§ **Study text**:
########################################

IMF Welcomes Measures to Boost Competition Among Payment Service Providers

The International Monetary Fund (IMF) has welcomed Georgia’s efforts to encourage increased competition among payment service providers, according to a statement released following the IMF mission’s visit to the country.

The remarks refer to recent amendments to the Organic Law on the National Bank of Georgia (NBG) and the Law on Payment Systems and Payment Services, which were adopted by Parliament at the third reading last week. The legislative changes focus on four key areas.

Under the amendments, the National Bank of Georgia will open settlement accounts for payment service providers to promote competition and improve efficiency in the payment market. Access to such accounts will allow providers to conduct settlements directly, without intermediating commercial banks. This is expected to reduce dependence on banks, lower costs, and ease operational constraints, resulting in faster and more flexible payment transactions for customers of registered payment service providers.

The amendments also expand opportunities for non-bank institutions involved in open banking, enabling them to compete more effectively with commercial banks. This is expected to support the development of innovative payment services and offer consumers faster, simpler, and more affordable financial solutions.

In addition, consumer protection measures have been strengthened. The maximum value of disputes reviewed by the NBG Dispute Resolution Commission has been increased from 50,000 GEL to 100,000 GEL, expanding access to regulatory dispute resolution for consumers.

The legislative package also introduces full regulatory supervision of virtual asset service providers by the National Bank of Georgia.

The IMF mission, led by Alejandro Hajdenberg, visited Georgia from December 10 to 16. During the visit, mission members assessed recent economic and financial developments in the country, as well as progress made in advancing key reform priorities.

########################################

§ **Assigned task**:
Set down everything in the payment competition article from "The International Monetary" down to "to the country.", word for word. The listing that comes after the payment competition article has no connection to it.

§ **Available data**:
########################################

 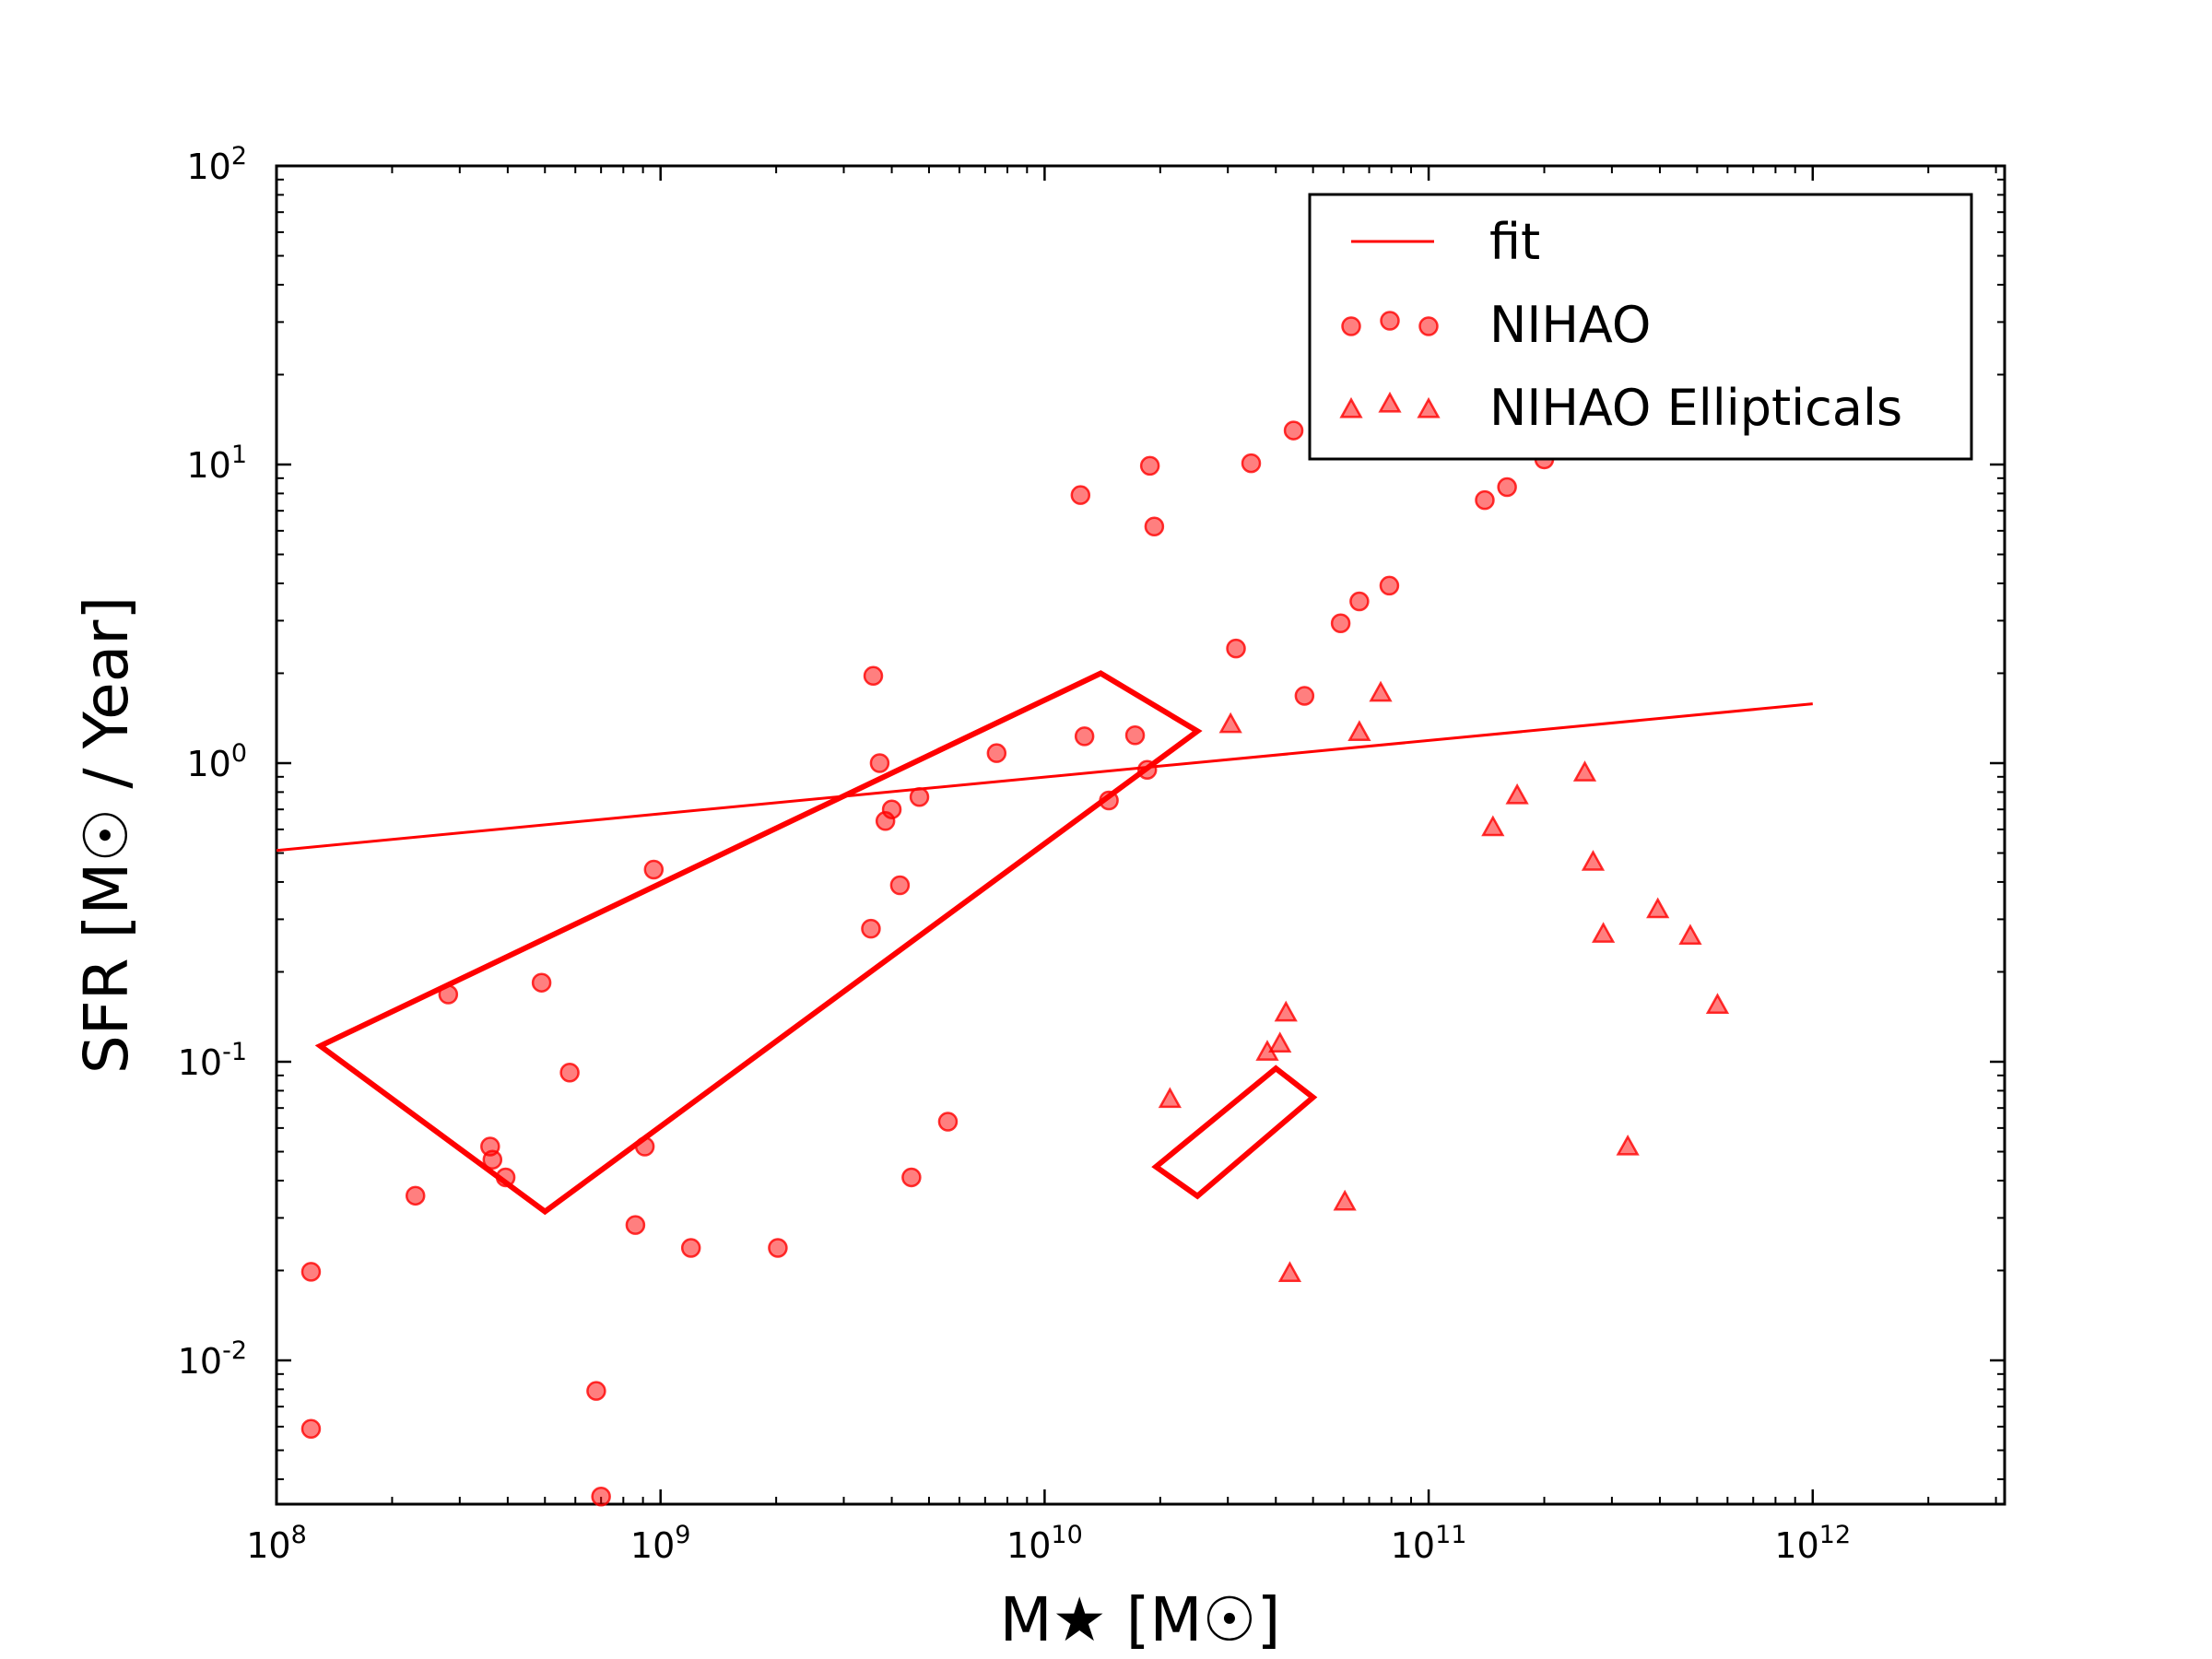 I want to click on x-axis-label: M★ [M☉], so click(x=1140, y=1620).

########################################

§ **Response**:
The International Monetary Fund (IMF) has welcomed Georgia’s efforts to encourage increased competition among payment service providers, according to a statement released following the IMF mission’s visit to the country.